Kayyum atanan Mersin’in Akdeniz Belediyesi’nde çalışıp "güvenlik soruşturması" gerekçesiyle işten çıkarılan 2 işçi Mersin 1'inci İdare Mahkemesi'ne açtıkları davayı kazandı. İşçilerin avukatları, işe iade talebiyle Nisan ayında Mersin 1'inci İdare Mahkemesi'ne başvuru yaptı. Avukatlar başvurularında, "İşten çıkarılmanın hiçbir dayanak ve sebep gösterilmemesinin hukuka aykırı olduğu, arşiv araştırması yapabileceği, güvenlik soruşturması yapılamayacağı, güvenlik soruşturmasına dair somut bilgi ve belgenin bulunmadığı, takdir hakkının keyfi olarak kullanıldığı"na dikkat çekti.

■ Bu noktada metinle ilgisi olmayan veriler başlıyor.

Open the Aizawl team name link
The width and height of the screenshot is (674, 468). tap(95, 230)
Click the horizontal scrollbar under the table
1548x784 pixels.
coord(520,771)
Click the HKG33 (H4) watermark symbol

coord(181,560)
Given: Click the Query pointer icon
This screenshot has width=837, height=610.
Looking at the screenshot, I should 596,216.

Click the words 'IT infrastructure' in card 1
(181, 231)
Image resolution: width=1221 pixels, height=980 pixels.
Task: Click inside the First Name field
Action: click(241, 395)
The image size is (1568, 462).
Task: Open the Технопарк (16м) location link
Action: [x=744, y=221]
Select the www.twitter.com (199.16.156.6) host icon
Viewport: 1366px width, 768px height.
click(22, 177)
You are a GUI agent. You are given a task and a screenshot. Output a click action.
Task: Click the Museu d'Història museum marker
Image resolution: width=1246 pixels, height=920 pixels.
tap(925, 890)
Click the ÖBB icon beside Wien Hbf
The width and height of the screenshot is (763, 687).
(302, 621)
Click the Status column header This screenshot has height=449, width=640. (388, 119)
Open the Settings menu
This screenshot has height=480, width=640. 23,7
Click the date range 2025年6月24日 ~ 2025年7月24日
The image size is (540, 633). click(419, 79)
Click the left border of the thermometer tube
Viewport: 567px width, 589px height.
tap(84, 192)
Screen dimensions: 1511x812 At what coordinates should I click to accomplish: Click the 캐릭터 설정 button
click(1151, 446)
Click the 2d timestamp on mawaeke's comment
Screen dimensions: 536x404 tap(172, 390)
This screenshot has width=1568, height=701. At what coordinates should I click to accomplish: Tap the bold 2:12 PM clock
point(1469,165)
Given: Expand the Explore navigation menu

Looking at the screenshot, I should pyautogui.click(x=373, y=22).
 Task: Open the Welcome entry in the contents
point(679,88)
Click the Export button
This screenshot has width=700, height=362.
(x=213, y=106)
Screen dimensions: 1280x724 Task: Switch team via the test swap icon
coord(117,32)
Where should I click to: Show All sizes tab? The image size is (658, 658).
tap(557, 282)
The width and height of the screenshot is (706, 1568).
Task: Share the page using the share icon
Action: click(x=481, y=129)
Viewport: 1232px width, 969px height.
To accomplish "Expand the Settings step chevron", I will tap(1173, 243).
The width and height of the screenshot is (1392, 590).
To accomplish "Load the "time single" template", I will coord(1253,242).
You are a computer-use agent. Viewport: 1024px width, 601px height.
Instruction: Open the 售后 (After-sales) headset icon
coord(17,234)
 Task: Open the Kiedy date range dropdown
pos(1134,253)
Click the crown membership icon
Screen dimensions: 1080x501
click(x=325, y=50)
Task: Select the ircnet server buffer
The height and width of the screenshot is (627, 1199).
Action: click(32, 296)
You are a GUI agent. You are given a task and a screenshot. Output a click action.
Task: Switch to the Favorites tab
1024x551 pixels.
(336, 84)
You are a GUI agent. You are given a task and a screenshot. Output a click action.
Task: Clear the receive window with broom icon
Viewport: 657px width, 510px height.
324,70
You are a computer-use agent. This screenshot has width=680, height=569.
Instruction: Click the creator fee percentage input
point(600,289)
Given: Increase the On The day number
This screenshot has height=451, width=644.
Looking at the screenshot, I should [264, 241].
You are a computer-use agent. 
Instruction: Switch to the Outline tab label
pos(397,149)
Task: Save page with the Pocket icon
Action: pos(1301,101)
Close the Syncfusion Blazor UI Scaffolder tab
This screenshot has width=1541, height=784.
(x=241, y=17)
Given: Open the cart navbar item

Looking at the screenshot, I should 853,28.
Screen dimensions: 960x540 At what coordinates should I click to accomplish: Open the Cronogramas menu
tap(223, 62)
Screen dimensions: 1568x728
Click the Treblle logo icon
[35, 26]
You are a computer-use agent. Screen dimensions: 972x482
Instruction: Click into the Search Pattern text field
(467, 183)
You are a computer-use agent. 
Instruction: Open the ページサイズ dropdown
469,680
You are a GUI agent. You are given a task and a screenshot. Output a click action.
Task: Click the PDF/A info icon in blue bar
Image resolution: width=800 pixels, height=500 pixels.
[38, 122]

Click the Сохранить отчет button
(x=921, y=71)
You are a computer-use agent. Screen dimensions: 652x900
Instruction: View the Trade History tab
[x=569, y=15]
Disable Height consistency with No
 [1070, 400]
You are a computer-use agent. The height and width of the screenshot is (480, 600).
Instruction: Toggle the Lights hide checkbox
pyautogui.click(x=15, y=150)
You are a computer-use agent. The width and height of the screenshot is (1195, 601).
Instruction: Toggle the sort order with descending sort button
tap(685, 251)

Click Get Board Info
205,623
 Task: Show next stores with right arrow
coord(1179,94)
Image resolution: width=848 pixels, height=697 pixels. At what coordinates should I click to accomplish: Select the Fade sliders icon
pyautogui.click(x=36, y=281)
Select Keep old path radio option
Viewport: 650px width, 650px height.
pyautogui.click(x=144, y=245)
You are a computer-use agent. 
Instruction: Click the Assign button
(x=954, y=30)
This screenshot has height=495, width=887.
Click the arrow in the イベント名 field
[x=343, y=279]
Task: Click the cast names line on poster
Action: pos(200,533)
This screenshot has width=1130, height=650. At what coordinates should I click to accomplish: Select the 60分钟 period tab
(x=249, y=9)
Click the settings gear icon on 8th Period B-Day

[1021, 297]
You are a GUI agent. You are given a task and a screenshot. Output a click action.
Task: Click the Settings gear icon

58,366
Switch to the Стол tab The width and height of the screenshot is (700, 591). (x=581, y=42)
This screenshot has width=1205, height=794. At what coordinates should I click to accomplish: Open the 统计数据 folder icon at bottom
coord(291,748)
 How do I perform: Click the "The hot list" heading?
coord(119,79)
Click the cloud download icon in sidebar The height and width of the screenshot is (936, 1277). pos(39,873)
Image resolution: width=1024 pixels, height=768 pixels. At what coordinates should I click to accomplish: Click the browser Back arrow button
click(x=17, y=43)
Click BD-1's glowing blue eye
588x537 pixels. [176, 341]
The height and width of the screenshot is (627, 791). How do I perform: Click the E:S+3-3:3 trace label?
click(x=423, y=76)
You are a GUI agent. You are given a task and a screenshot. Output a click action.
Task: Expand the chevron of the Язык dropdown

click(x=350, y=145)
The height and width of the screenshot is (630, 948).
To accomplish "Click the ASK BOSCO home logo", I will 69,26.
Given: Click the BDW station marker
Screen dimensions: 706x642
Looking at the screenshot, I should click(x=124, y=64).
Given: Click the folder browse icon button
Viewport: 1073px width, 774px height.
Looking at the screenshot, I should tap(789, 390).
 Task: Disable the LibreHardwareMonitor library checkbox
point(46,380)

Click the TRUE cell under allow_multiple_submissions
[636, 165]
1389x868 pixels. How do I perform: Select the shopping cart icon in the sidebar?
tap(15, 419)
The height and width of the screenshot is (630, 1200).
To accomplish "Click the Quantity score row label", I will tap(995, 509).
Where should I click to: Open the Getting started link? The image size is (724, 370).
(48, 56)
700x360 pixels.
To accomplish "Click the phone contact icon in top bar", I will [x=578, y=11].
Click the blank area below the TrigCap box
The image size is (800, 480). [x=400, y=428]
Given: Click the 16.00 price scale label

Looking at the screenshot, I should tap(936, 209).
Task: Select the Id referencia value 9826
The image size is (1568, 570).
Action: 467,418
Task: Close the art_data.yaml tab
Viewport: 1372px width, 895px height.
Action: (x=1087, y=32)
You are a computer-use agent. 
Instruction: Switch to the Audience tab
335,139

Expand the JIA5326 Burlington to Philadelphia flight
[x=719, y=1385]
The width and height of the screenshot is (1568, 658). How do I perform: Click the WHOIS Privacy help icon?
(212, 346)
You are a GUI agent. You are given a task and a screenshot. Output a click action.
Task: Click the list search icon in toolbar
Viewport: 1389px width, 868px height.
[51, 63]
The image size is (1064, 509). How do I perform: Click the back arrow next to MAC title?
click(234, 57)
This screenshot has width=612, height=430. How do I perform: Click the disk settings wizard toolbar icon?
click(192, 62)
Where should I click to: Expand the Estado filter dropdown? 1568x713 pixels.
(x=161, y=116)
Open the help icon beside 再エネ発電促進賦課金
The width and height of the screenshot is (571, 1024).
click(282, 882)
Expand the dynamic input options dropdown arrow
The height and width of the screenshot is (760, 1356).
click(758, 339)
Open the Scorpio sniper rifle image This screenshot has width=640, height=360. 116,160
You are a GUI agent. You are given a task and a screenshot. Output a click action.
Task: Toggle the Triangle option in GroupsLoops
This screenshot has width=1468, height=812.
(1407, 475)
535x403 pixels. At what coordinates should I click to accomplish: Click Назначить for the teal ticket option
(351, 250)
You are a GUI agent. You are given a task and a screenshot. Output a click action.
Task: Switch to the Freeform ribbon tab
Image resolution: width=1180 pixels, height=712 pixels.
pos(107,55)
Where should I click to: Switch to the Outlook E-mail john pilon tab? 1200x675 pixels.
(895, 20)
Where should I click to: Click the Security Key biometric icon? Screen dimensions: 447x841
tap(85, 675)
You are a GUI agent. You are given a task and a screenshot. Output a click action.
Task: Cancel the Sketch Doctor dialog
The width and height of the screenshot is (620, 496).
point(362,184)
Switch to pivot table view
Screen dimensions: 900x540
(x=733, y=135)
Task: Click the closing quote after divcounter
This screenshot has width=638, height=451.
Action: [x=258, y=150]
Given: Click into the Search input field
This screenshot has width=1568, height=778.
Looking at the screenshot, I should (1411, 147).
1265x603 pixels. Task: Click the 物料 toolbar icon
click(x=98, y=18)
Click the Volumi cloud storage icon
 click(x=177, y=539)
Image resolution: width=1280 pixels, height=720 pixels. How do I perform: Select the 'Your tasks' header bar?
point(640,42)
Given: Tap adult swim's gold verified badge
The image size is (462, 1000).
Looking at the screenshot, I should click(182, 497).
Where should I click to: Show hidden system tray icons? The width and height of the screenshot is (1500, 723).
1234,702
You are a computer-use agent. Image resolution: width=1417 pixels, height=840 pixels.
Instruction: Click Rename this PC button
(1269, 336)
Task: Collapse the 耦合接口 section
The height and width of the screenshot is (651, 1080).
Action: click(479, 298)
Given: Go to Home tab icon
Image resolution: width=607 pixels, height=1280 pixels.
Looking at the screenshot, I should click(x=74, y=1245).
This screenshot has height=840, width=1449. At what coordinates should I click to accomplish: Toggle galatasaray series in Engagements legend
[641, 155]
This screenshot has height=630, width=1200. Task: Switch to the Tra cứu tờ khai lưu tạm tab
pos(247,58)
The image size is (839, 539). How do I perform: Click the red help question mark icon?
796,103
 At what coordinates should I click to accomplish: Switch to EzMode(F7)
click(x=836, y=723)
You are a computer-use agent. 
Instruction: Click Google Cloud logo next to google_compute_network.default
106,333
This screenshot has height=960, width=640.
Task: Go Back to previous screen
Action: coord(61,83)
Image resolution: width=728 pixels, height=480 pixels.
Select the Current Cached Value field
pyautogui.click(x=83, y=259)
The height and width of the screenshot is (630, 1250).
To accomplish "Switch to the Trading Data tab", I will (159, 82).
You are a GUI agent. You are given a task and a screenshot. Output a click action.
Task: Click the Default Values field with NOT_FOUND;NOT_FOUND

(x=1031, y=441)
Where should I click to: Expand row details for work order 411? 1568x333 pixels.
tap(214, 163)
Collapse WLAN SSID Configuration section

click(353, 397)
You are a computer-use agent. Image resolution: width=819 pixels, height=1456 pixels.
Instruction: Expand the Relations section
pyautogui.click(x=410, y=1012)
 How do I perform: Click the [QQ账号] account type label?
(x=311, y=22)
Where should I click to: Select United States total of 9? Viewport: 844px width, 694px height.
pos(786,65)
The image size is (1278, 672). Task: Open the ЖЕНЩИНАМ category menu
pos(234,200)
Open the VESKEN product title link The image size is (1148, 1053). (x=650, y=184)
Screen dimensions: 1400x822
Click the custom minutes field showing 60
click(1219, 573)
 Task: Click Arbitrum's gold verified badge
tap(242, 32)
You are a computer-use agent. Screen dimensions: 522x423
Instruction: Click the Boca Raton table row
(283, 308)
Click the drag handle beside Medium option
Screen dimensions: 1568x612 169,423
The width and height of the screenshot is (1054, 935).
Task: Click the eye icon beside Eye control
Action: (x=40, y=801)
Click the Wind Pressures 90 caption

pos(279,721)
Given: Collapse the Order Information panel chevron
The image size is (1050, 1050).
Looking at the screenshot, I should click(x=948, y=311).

Mahkeme ise, 18 Ekim günü davayı karara bağladı.
 
BELEDİYEYE GÖRE ATILMALAR HUKUKA UYGUN 
 
Davada savunma yapan Akdeniz Belediyesi Başkanlığı, "Davacı hakkında yapılan güvenlik soruşturması ve arşiv araştırması sonucu işçi alımı tespit komisyonunca sınava girmeye hak kazanamadığı yönünde karar verildiği, işlemin hukuka ve mevzuata uygun olup davanın reddini" talep etti. 
 
Mersin Valiliği ise, işlemin hukuka ve mevzuata uygun olduğunu ileri sürüp davanın reddindi talep etti.
 
EMNİYET: BİLGİLER DELİL OLARAK KULLANILAMAZ
 
Mersin İl Emniyet Müdürlüğü'nce mahkemeye gönderilen yazıda, "İstihbari mahiyette bulunan bilgilerin talep makamınca yalnızca kanaat oluşturması amacıyla verildiği, talep eden makamın hukuki, adli, idari yönünden gerçekleştireceği işlemler için esas teşkil etmeyeceği, işlem tesis edilmesi durumda verilen bilgilerin hukuki dayanak ve deliller olarak kullanılmayacağı" ifadelerine yer verildi.  
 
İstihbari bilginin tek başına delil sayılamayacağına vurgu yapan mahkeme, "Güvenlik soruşturmasına ilişkin raporlarda ve bilgi notlarında yer alan bilgilerin istihbarı nitelik taşıdıklarından hukuken geçerli başka bilgi ve belgelerle doğrulanmadıkça bu raporların (bilgi notlarının) tek başlarına hukuki delil gücünde kabul edilmeleri ve ilgililer aleyhinde kullanılmaları hukuk devleti ilkesine aykırı düşer. Güvenik araştırılması yapılırken ulaşılan bilgi kanaatin; somut, güvenilir, teyit edilebilir nitelikte olması; tahmine, tasavvura ve önyargıya dayalı olmaması; aynı yöndeki kanaatin mümkün olunca farklı bilgi ve delillerle de desteklenmesi, bu inceleme ve değerlendirmenin hukuken denetlenebilir nitelikte olması gerekir. Aksi durumda soyut ve gerçekdışı ithamlarla bazı kişilerin önemli hak kayıplarına yola açabileceği, bunun idarenin son derece haklı nedenlere dayalı güvenlik tedbirleri hakkında toplumda tereddütlere neden olabileceği, bu durumun ise en çok yine kendisi ile mücadele edilen yasadışı mihraklarca istismar edilmesinin mümkün olduğu ortadır" dedi.
 
"Hukuk devletinde idarenin ve kişilerin hak ve hükümlülükleri, demokratik esaslara uygun olarak, objektif kriterler halinde ayrı ayrı belirlenmiş olup, idarenin, kişilerin hak ve menfaatlerini etkileyen konular 'şüphe'ye dayanarak işlemler tesis etmesi uygun ve doğru görülemez" diyen mahkeme, yapılan işlemin hukuka uygun olmadığına dikkat çekti. 
 
HAKLARI ÖDENECEK
 
Mahkeme kararında son olarak şu ifadelere yer verildi: "Öte yandan, dava konusu işlemin hukuka aykırılığı sabit görülünden davacının bu işlem nedeniyle yoksun kaldığı, özlük ve parasal hakların dava tarihinden itibaren yasal faiziyle birlikte tazmini gerektiği de açıktır. Açıklanan nedenlerle dava konusu işlemlerin iptaline, davacının işlem nedeniyle yoksun kaldığı özlük ve parasal haklarının dava tarihi olan 20 Nisan 2018 tarihinden itibaren işletilecek yasal faizle birlikte davalı idarelerden alınarak davacıya verilmesine oy birliği ile karar vermiştir."